** DESCRIPTION OF THE TASK **
Of the entries that follow, how many lines hold the word "legend"? Reply with the number only.

** DATA FOR ANALYSIS **
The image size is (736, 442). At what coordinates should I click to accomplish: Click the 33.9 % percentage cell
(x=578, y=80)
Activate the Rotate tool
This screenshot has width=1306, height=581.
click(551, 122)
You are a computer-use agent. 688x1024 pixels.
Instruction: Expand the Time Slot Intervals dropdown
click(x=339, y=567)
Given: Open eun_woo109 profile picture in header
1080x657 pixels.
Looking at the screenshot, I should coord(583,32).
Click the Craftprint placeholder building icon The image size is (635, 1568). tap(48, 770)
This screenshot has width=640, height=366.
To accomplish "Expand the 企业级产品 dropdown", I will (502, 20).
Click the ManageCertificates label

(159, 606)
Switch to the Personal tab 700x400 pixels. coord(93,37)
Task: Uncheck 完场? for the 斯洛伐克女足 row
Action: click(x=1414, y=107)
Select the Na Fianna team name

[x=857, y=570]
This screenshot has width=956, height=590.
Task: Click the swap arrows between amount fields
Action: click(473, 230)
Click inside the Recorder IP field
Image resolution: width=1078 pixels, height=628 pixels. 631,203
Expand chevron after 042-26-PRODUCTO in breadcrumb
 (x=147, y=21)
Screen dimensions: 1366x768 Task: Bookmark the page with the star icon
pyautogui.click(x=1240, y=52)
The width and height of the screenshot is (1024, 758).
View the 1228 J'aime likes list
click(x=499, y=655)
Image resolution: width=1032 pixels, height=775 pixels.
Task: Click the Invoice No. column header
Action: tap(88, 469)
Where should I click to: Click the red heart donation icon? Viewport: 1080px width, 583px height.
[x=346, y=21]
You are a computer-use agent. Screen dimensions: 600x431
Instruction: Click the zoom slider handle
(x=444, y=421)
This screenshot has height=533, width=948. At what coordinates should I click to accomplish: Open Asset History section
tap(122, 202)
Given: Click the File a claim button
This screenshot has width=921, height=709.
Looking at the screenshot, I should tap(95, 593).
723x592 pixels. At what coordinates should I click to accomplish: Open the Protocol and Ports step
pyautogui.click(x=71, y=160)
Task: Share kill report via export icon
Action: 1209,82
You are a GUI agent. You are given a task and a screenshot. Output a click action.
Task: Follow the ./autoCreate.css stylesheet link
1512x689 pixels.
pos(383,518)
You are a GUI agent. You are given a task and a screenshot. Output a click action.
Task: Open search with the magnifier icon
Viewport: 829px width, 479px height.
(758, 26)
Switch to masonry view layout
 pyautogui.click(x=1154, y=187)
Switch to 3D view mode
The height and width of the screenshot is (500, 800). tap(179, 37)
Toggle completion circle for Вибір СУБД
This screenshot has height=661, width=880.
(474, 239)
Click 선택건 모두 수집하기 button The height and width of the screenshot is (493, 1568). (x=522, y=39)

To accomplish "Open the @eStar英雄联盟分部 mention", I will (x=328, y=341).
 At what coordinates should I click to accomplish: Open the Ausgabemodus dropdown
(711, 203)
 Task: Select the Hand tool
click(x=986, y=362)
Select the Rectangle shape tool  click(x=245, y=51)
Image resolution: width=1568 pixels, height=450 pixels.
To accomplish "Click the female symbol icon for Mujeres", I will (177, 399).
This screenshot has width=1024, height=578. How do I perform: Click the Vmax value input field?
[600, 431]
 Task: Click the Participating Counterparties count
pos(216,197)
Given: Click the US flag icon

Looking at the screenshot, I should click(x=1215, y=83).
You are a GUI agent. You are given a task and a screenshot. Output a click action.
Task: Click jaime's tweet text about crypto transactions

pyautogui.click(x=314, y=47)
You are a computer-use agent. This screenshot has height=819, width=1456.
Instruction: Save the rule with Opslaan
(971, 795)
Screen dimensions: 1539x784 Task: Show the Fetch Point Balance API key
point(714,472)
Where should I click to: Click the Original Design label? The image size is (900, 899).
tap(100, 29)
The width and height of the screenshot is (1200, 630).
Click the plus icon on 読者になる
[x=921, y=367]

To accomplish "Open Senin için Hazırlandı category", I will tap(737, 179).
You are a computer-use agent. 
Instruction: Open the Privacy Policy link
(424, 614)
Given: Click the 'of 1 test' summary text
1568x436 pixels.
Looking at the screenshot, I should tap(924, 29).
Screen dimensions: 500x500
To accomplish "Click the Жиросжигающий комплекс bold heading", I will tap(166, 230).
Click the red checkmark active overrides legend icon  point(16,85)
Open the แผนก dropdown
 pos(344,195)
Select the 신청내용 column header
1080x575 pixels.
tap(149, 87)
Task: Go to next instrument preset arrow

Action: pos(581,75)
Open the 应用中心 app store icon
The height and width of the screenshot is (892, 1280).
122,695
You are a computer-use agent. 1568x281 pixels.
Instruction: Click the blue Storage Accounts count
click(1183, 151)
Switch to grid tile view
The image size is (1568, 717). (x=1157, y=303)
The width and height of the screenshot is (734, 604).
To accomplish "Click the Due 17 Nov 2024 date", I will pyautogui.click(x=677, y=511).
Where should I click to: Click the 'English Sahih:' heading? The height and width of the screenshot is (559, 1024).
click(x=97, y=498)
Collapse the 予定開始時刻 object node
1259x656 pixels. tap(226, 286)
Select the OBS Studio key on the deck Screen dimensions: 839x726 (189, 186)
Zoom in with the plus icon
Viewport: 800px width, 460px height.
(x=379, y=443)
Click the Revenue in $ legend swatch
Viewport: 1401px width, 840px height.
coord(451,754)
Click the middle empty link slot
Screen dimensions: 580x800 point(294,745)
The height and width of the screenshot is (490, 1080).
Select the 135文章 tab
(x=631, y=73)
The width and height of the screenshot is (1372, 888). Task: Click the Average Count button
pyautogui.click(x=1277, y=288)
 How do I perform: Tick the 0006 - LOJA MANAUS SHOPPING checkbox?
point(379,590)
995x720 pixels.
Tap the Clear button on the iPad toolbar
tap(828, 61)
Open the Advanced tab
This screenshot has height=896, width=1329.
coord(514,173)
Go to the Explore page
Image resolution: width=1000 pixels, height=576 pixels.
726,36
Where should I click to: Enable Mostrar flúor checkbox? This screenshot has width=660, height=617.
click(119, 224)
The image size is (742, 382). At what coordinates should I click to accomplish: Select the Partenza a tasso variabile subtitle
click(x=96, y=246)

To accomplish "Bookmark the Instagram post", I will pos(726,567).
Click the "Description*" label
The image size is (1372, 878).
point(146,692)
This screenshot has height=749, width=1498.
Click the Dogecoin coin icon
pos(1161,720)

** PROBLEM SOLUTION **
2